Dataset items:

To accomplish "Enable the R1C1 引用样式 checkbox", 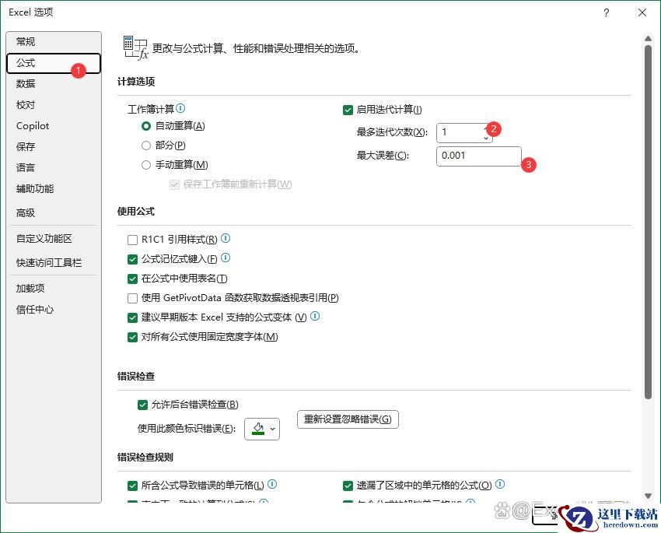I will point(132,240).
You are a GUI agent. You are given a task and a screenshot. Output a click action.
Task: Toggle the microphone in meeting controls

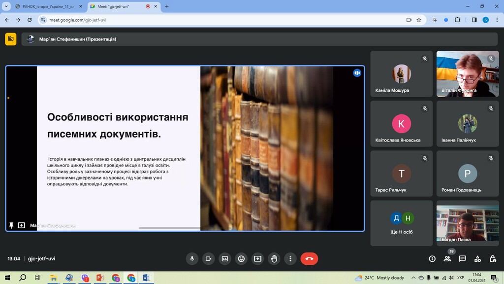[x=192, y=259]
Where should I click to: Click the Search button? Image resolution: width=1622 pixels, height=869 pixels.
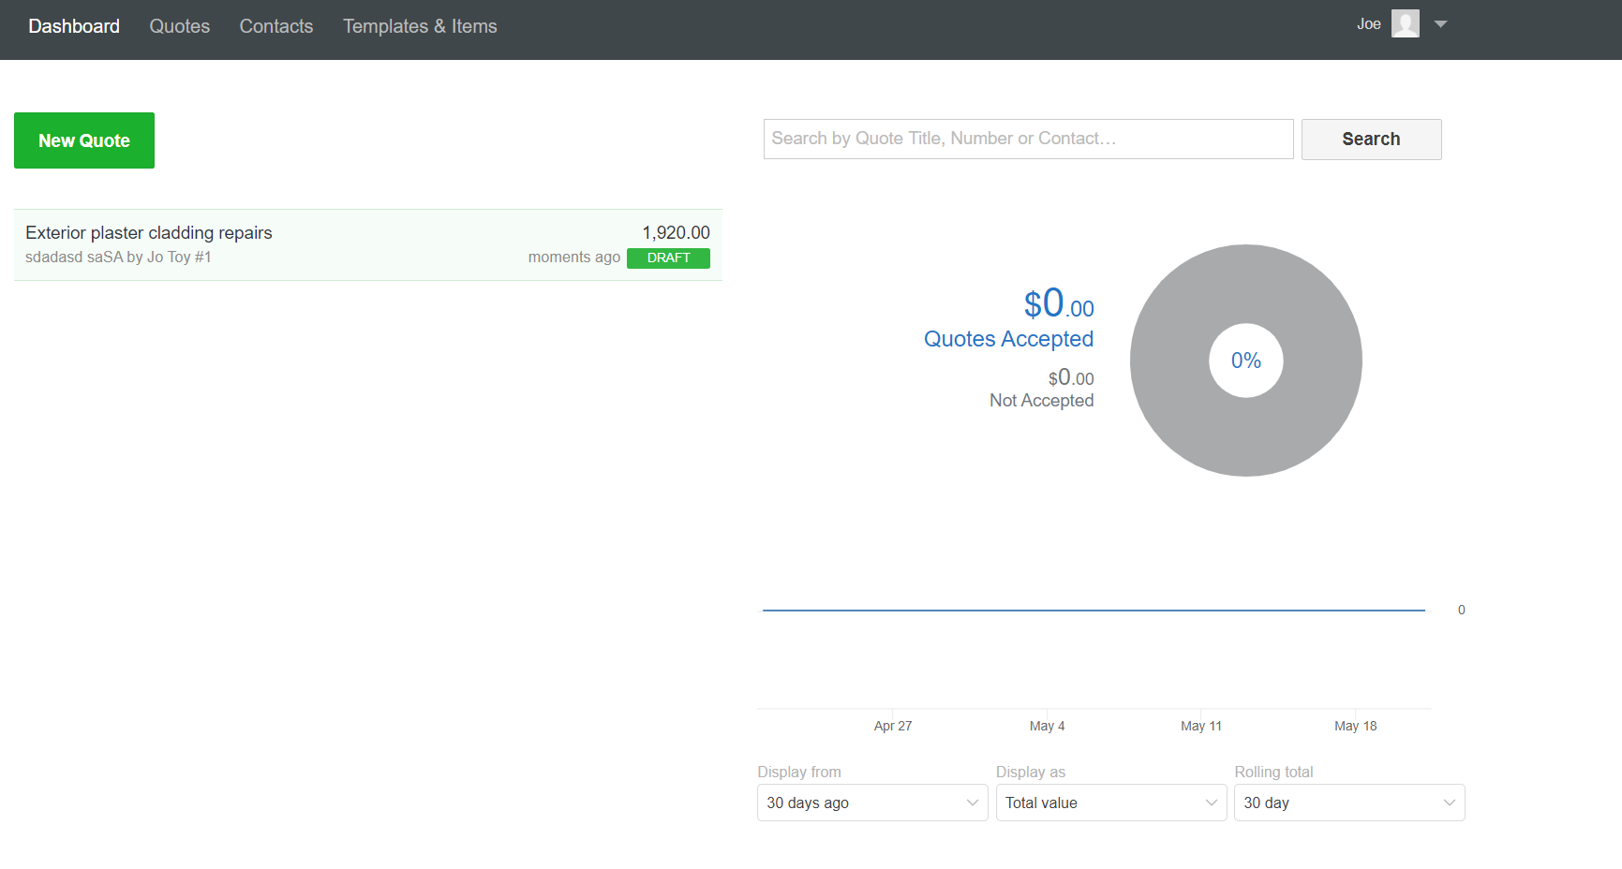[x=1371, y=140]
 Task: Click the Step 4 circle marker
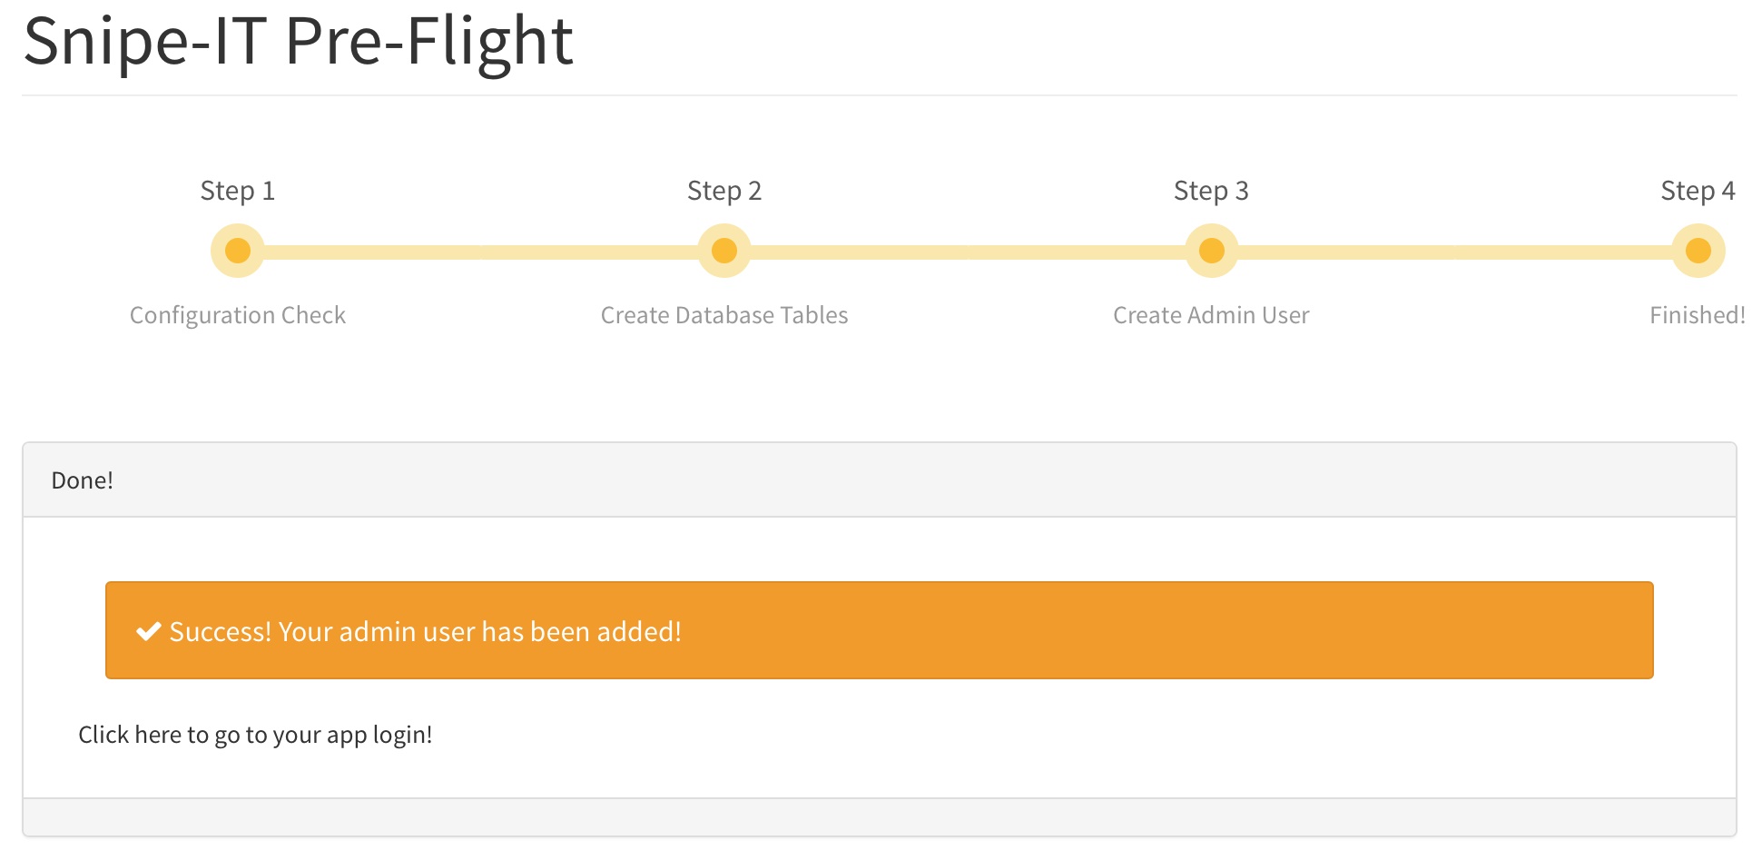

» **Work request**: Reproduce word for word the lines from the one containing "Task: Toggle the" through the end of the data, both ends kept. Drop the pictures.

» **Response**:
Task: Toggle the microphone in meeting controls

[x=192, y=259]
Where should I click to: Click the Search button? Image resolution: width=1622 pixels, height=869 pixels.
[x=1371, y=140]
 Task: Click the Step 4 circle marker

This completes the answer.